(Recorded data)
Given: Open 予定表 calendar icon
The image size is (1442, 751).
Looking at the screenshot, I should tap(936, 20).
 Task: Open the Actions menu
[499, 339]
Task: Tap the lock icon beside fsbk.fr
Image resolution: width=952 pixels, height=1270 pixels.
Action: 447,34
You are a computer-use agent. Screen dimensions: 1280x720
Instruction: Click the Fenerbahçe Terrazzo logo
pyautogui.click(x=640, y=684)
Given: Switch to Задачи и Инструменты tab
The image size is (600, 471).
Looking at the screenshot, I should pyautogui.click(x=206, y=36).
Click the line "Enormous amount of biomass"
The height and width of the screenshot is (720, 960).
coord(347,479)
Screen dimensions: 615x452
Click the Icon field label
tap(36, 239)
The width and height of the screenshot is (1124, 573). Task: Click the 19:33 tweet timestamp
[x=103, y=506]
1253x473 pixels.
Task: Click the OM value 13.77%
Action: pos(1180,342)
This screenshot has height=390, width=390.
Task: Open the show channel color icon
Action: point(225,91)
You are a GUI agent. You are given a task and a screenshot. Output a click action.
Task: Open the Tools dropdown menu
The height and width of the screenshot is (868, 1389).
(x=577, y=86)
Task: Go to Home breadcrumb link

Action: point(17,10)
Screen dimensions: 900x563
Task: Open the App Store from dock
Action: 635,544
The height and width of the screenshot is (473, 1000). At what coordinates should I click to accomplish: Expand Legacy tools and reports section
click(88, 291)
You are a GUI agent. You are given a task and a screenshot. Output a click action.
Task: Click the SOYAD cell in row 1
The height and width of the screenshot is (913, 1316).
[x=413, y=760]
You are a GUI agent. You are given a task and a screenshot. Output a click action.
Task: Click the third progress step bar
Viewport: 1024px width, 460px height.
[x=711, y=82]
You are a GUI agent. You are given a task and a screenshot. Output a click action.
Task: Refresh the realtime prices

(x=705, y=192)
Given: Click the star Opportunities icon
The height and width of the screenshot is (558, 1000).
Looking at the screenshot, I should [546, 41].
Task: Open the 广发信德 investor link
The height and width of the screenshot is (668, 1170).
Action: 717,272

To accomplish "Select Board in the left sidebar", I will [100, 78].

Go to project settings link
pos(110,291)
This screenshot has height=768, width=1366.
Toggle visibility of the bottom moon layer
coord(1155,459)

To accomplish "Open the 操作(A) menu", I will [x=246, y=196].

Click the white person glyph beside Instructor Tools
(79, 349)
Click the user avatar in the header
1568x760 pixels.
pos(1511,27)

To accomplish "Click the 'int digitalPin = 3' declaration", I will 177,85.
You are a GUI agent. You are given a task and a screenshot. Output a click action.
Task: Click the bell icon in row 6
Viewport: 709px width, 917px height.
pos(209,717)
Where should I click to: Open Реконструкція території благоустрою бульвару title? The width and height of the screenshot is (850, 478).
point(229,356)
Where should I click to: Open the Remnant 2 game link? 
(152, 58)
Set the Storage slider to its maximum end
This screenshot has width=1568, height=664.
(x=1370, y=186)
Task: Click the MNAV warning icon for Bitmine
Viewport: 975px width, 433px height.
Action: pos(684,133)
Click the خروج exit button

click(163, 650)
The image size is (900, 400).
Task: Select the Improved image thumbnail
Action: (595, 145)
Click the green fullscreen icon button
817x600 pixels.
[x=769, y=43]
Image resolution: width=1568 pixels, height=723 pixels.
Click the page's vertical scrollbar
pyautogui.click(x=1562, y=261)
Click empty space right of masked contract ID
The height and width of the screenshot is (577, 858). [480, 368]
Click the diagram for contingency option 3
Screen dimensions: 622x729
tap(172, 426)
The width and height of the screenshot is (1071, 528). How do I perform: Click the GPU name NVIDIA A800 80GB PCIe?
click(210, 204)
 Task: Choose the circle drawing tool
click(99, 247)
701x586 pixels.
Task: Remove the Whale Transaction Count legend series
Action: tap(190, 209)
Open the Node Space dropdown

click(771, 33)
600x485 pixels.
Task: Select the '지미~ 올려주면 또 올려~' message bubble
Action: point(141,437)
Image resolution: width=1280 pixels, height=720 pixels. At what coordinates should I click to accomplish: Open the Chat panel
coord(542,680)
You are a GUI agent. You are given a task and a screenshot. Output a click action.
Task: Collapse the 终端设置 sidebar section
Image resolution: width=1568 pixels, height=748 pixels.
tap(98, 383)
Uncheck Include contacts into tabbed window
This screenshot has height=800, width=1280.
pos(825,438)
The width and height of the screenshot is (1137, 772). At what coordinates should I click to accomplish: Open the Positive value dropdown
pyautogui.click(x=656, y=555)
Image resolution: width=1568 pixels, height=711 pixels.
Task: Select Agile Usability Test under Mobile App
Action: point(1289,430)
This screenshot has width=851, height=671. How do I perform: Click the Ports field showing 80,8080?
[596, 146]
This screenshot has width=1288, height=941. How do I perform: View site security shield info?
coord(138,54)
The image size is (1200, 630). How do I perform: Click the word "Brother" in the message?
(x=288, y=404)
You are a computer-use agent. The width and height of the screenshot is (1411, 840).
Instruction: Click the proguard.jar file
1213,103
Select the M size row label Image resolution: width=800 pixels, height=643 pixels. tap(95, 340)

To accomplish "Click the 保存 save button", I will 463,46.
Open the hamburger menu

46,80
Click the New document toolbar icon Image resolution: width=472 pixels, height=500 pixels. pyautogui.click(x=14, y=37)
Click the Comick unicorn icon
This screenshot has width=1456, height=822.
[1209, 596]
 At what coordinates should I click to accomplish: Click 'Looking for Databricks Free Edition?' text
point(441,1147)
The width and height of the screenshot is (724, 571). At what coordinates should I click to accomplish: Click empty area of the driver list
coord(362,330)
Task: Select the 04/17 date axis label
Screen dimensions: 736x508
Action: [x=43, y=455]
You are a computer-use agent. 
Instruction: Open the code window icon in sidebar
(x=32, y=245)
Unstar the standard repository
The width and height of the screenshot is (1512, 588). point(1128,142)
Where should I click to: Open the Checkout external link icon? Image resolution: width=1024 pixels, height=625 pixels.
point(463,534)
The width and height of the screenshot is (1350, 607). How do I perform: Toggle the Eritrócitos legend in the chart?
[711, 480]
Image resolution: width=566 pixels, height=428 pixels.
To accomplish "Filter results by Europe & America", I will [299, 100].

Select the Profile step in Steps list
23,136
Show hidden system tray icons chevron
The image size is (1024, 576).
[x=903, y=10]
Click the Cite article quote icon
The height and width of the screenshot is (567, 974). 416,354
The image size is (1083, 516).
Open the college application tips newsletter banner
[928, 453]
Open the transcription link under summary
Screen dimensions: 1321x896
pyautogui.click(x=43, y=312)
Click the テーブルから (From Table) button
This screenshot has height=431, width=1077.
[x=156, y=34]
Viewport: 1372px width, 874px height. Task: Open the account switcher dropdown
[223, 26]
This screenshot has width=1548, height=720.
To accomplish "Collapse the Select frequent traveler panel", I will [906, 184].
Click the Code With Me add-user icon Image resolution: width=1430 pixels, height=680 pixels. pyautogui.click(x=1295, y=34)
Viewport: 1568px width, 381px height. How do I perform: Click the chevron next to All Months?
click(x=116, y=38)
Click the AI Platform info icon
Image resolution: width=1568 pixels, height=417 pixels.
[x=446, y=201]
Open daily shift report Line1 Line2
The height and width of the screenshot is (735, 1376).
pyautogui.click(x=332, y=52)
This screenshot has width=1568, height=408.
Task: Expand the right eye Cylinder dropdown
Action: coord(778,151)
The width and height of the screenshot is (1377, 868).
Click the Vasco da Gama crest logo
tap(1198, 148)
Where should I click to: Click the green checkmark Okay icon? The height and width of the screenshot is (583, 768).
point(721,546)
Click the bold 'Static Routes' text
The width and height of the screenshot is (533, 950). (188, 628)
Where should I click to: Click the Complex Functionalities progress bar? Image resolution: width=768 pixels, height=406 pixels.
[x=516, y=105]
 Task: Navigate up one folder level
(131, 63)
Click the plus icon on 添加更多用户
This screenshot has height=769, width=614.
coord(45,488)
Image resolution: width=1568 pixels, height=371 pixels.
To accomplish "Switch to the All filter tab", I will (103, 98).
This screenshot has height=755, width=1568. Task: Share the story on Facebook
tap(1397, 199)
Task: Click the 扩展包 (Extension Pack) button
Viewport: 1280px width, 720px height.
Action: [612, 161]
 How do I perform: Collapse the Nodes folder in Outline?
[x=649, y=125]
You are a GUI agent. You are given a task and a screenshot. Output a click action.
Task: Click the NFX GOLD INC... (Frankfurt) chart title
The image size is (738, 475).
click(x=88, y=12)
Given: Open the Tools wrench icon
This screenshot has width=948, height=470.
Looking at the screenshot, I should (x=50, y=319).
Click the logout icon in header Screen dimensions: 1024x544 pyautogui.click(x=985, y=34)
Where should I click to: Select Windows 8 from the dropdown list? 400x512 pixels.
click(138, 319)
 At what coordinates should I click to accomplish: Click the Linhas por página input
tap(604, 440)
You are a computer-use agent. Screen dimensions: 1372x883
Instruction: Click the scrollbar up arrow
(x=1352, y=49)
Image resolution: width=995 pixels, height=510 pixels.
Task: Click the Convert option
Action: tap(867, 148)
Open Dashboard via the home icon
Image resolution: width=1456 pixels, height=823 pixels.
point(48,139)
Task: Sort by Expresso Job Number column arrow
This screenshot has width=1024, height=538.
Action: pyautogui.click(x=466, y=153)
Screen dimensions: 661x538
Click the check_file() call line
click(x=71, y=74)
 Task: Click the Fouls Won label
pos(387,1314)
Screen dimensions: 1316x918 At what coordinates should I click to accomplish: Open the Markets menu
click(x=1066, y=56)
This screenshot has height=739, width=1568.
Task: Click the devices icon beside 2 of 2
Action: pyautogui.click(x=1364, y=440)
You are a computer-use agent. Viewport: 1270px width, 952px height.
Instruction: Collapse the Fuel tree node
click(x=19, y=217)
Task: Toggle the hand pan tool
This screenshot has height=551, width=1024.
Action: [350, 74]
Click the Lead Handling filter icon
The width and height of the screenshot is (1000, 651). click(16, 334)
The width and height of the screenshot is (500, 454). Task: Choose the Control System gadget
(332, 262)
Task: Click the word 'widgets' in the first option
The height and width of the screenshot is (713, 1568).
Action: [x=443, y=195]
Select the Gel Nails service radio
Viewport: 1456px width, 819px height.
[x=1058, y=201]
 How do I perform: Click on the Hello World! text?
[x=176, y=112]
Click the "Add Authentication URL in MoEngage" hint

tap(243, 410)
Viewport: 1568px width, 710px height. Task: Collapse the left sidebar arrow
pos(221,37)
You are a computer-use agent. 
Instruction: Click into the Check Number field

> **What this task involves**:
Whenever a line includes the word "into", pull it out of the entries.

> **Solution for this exercise**:
Uncheck Include contacts into tabbed window
Instruction: Click into the Check Number field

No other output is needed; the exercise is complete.